* _TASK REQUIREMENTS_: Copy all of the records exactly.
----- SUPPLIED RECORDS -----
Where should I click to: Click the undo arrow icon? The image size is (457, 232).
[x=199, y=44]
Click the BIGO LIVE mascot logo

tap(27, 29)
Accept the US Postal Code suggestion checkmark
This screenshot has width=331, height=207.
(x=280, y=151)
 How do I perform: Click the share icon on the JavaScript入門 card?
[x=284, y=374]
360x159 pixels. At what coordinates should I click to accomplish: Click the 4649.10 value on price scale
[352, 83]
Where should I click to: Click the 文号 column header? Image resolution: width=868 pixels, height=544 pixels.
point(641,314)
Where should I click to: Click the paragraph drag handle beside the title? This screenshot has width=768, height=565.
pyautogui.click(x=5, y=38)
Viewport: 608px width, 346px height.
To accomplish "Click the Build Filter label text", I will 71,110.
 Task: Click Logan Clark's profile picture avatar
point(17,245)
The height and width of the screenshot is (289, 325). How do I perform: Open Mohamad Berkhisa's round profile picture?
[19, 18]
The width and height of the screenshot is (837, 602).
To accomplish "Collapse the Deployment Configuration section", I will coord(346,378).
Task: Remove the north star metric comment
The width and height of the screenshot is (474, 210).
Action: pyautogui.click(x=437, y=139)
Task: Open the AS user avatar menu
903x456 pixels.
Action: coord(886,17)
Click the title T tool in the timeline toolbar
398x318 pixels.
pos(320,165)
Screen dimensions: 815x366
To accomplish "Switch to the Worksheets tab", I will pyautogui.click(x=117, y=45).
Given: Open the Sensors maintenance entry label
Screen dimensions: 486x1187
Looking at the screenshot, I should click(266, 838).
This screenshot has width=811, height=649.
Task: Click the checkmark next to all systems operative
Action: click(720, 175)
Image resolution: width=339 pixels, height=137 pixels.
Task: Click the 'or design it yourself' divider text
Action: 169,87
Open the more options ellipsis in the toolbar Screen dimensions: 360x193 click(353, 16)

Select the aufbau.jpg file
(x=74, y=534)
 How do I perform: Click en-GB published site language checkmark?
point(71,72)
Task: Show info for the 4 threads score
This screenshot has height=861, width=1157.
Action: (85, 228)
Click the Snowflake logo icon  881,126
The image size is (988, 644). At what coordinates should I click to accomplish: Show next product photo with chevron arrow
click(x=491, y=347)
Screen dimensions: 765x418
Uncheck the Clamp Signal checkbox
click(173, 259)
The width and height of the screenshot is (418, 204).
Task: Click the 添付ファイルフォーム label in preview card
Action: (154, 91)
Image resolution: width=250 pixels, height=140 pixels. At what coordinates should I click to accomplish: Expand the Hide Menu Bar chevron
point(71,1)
-----
* _RESPONSE TO THE TASK_:
Where should I click to: Click the undo arrow icon? The image size is (457, 232).
[x=199, y=44]
Click the BIGO LIVE mascot logo

tap(27, 29)
Accept the US Postal Code suggestion checkmark
This screenshot has width=331, height=207.
(x=280, y=151)
 How do I perform: Click the share icon on the JavaScript入門 card?
[x=284, y=374]
360x159 pixels. At what coordinates should I click to accomplish: Click the 4649.10 value on price scale
[352, 83]
Where should I click to: Click the 文号 column header? Image resolution: width=868 pixels, height=544 pixels.
point(641,314)
Where should I click to: Click the paragraph drag handle beside the title? This screenshot has width=768, height=565.
pyautogui.click(x=5, y=38)
Viewport: 608px width, 346px height.
To accomplish "Click the Build Filter label text", I will 71,110.
 Task: Click Logan Clark's profile picture avatar
point(17,245)
The height and width of the screenshot is (289, 325). How do I perform: Open Mohamad Berkhisa's round profile picture?
[19, 18]
The width and height of the screenshot is (837, 602).
To accomplish "Collapse the Deployment Configuration section", I will coord(346,378).
Task: Remove the north star metric comment
The width and height of the screenshot is (474, 210).
Action: pyautogui.click(x=437, y=139)
Task: Open the AS user avatar menu
903x456 pixels.
Action: coord(886,17)
Click the title T tool in the timeline toolbar
398x318 pixels.
pos(320,165)
Screen dimensions: 815x366
To accomplish "Switch to the Worksheets tab", I will pyautogui.click(x=117, y=45).
Given: Open the Sensors maintenance entry label
Screen dimensions: 486x1187
Looking at the screenshot, I should click(266, 838).
This screenshot has width=811, height=649.
Task: Click the checkmark next to all systems operative
Action: click(720, 175)
Image resolution: width=339 pixels, height=137 pixels.
Task: Click the 'or design it yourself' divider text
Action: 169,87
Open the more options ellipsis in the toolbar Screen dimensions: 360x193 click(353, 16)

Select the aufbau.jpg file
(x=74, y=534)
 How do I perform: Click en-GB published site language checkmark?
point(71,72)
Task: Show info for the 4 threads score
This screenshot has height=861, width=1157.
Action: (85, 228)
Click the Snowflake logo icon  881,126
The image size is (988, 644). At what coordinates should I click to accomplish: Show next product photo with chevron arrow
click(x=491, y=347)
Screen dimensions: 765x418
Uncheck the Clamp Signal checkbox
click(173, 259)
The width and height of the screenshot is (418, 204).
Task: Click the 添付ファイルフォーム label in preview card
Action: (154, 91)
Image resolution: width=250 pixels, height=140 pixels. At what coordinates should I click to accomplish: Expand the Hide Menu Bar chevron
point(71,1)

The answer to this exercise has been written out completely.